* [Available data]
+===+
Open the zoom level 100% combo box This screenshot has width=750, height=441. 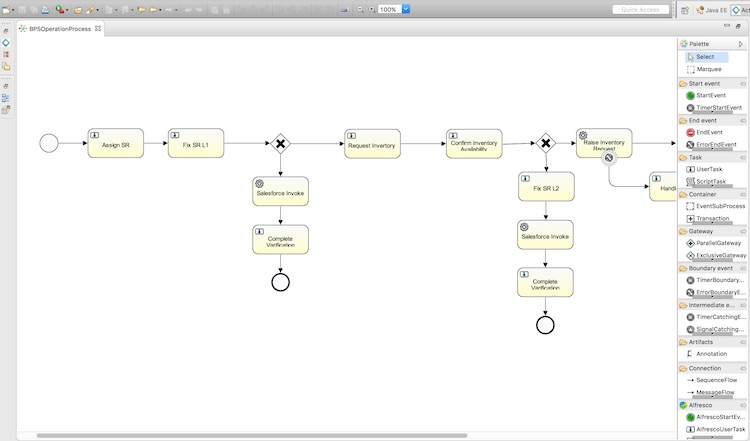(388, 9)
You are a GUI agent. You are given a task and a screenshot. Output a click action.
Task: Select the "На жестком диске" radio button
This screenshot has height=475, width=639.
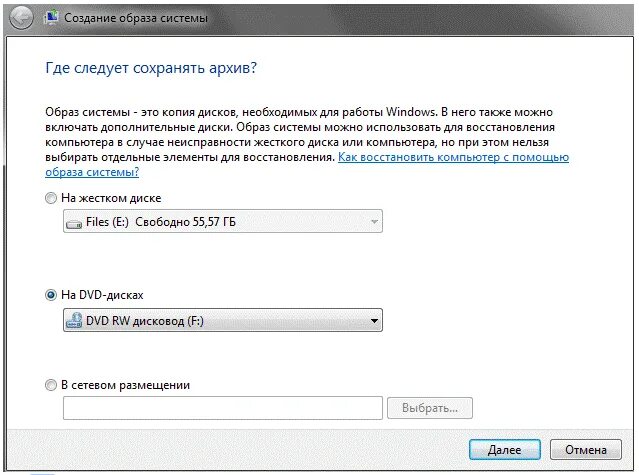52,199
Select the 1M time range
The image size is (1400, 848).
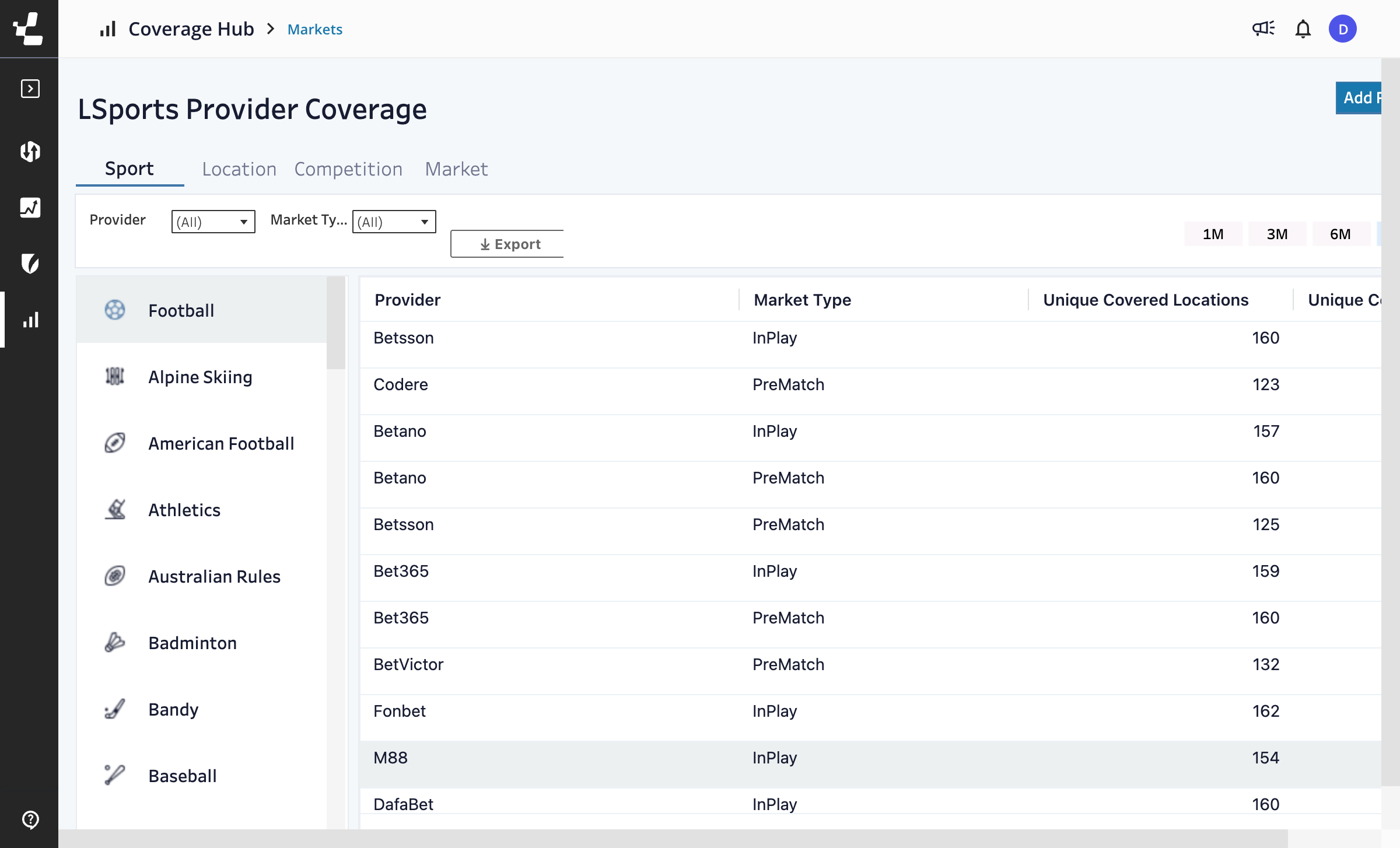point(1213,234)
+===+
* [Your goal]
Reproduce the records starting with the line containing "You are a GUI" and going on through the end of the records, swapping "screenshot" for "screen image" and leaving everything else as it is. Omit the pictures.

* [Final result]
You are a GUI agent. You are given a task and a screen image. Output a click action.
Task: Select the "На жестком диске" radio button
This screen image has height=475, width=639.
52,199
Select the 1M time range
The image size is (1400, 848).
point(1213,234)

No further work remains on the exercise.